Data excerpts
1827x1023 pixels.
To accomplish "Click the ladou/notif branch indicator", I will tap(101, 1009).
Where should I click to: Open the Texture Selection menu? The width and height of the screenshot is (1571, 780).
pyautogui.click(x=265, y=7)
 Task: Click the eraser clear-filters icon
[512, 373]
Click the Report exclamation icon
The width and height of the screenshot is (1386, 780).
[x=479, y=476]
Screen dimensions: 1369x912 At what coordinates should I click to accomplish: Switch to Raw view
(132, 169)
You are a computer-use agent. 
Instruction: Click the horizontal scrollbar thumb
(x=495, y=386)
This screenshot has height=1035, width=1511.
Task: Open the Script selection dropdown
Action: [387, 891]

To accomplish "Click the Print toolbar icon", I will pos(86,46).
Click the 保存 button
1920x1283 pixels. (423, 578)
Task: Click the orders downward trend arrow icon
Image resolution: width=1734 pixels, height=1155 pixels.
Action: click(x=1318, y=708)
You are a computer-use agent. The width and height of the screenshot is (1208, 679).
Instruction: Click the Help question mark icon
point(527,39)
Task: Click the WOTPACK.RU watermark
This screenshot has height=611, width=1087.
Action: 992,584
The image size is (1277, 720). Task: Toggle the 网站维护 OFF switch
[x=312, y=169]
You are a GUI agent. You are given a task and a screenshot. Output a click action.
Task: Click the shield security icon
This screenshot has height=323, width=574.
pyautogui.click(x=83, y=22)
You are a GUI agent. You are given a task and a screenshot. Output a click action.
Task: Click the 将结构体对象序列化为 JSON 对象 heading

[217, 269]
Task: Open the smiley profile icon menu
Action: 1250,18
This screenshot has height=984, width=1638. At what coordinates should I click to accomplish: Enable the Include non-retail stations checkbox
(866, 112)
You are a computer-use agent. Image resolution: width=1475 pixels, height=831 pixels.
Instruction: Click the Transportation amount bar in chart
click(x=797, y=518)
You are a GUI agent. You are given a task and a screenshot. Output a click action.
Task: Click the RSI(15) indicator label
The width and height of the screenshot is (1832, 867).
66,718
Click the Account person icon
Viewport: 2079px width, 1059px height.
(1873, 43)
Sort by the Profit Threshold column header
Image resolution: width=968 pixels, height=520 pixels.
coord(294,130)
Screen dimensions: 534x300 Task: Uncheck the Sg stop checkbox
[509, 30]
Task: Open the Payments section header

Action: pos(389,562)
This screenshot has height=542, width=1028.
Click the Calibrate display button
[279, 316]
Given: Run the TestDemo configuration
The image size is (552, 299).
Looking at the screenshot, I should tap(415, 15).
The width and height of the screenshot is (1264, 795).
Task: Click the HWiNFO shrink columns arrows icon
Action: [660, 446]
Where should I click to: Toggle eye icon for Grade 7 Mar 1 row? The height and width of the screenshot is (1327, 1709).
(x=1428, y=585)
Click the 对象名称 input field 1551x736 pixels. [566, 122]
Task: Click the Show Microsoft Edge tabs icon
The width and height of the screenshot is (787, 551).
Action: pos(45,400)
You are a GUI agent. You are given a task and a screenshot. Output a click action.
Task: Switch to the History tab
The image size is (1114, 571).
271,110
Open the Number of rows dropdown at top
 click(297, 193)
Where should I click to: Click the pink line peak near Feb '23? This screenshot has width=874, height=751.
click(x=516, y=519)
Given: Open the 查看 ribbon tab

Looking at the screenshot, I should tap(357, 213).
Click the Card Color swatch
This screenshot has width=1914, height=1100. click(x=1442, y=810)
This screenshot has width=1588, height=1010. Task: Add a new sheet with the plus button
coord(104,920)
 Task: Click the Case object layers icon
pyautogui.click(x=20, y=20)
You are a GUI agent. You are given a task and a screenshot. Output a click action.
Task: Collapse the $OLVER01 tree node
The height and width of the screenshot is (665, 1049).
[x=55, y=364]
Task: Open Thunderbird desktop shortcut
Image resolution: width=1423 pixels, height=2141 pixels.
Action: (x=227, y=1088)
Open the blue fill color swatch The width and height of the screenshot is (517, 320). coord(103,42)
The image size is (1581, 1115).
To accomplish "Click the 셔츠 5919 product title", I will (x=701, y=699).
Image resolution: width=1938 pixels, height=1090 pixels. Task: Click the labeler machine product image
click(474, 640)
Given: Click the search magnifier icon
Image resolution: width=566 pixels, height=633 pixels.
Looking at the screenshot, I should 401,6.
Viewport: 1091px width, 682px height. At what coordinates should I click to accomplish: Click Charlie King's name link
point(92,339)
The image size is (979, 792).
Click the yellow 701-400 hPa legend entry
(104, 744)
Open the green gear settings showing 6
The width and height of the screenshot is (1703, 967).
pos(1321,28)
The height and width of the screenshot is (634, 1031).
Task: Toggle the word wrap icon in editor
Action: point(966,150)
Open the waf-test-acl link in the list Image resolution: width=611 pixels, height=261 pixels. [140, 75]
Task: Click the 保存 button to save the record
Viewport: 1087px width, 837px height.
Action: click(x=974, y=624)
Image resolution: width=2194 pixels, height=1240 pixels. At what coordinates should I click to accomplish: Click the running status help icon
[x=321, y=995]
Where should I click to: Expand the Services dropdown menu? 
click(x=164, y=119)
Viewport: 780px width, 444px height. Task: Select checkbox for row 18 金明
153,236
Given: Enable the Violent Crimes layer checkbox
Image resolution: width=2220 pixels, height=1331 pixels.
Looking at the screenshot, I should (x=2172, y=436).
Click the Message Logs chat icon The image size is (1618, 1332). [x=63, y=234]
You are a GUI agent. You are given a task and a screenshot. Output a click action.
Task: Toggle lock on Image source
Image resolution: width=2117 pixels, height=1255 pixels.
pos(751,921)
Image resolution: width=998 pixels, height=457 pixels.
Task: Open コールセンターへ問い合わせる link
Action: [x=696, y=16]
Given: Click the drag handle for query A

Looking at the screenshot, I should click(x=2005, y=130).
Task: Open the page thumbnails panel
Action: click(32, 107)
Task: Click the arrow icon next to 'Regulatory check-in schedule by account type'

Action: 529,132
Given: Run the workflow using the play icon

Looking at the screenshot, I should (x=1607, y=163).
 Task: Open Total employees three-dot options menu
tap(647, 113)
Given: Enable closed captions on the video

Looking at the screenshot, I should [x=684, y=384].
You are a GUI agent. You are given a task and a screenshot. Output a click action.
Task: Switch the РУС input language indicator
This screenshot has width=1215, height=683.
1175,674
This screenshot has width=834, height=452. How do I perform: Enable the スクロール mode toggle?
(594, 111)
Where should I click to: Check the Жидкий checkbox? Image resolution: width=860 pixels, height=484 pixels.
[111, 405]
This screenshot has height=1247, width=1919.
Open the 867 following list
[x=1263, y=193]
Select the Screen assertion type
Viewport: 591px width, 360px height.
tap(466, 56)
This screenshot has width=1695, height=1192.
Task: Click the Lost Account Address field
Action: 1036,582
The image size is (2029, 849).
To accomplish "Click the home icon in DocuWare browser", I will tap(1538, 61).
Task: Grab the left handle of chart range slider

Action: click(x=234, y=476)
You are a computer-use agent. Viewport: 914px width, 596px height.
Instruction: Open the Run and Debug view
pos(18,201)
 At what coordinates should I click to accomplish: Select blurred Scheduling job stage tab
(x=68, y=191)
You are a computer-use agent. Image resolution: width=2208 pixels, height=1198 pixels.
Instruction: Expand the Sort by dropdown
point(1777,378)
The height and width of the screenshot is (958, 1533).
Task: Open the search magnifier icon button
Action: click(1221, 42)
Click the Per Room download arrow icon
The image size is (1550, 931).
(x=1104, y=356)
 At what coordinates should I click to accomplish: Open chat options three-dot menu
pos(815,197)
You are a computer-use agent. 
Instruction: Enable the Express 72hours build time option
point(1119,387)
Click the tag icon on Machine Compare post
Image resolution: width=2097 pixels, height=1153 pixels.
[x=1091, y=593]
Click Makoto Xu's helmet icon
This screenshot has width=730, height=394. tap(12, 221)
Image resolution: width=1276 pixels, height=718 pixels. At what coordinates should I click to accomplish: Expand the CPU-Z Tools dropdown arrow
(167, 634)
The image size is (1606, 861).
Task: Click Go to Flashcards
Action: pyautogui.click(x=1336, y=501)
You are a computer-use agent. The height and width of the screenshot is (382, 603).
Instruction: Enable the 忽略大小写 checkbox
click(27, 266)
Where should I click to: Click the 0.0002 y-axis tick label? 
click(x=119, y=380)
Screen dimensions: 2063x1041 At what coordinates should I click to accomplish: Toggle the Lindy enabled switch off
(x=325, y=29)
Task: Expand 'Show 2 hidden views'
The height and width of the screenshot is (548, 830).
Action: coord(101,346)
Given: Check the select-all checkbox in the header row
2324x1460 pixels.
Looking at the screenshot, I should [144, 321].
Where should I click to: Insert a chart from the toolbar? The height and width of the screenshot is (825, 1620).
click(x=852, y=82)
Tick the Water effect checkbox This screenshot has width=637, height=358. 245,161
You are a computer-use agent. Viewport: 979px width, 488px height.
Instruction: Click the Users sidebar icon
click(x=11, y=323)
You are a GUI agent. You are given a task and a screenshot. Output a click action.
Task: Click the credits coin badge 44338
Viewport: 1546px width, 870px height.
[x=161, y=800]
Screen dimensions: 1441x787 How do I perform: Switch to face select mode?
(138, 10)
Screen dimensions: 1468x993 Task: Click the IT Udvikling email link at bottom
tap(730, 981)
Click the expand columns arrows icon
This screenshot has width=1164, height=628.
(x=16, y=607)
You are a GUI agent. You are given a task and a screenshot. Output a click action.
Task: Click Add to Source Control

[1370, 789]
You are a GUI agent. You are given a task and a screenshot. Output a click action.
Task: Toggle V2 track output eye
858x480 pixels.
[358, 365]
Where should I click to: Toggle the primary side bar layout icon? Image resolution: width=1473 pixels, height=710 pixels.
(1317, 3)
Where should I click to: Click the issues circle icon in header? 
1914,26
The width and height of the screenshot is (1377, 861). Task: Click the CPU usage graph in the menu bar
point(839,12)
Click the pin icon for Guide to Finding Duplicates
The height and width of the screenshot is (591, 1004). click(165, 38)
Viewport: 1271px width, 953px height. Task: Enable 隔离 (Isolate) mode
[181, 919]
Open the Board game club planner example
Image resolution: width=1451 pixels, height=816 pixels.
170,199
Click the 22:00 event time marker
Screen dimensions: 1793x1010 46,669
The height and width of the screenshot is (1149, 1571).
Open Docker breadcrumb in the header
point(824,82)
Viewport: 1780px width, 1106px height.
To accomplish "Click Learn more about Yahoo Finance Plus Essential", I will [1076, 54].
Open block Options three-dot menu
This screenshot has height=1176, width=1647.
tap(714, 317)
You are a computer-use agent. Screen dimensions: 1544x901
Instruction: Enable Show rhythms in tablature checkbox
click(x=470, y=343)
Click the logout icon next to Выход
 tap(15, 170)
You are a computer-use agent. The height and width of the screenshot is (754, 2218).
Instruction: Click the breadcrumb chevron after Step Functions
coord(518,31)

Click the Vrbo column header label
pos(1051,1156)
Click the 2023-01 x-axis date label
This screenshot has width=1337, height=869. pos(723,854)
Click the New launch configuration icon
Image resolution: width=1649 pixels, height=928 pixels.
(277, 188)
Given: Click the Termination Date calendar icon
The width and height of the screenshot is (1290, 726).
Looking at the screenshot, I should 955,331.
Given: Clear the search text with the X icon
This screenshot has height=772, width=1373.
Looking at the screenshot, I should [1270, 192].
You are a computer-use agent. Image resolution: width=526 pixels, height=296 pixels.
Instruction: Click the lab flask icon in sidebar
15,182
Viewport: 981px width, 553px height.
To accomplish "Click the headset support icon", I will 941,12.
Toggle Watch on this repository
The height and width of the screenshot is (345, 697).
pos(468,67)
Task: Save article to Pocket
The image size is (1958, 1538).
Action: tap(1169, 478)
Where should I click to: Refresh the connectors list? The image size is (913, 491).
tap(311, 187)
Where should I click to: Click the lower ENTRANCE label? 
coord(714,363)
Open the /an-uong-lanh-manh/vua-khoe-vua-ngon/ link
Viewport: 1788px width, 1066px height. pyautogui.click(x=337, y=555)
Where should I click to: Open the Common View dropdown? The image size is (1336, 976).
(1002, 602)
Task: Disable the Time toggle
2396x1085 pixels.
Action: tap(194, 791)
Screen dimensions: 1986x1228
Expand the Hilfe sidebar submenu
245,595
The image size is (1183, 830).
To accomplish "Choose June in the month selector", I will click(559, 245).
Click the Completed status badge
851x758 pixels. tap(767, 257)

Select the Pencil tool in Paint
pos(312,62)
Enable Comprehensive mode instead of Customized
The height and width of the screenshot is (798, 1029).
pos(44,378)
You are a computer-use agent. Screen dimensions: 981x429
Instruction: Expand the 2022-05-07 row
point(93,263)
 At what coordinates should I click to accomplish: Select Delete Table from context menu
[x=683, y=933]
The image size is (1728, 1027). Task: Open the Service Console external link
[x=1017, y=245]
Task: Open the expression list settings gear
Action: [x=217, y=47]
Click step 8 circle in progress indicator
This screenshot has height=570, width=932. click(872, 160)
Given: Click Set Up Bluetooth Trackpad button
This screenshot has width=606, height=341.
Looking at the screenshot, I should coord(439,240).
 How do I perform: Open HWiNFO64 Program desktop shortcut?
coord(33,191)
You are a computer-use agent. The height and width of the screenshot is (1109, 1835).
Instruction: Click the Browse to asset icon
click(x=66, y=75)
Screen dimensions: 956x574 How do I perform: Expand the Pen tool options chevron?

Exercise description: All lines of the data above that include the word "input" must be shown.

Answer to the problem:
Click the 对象名称 input field 1551x736 pixels. [566, 122]
Task: Switch the РУС input language indicator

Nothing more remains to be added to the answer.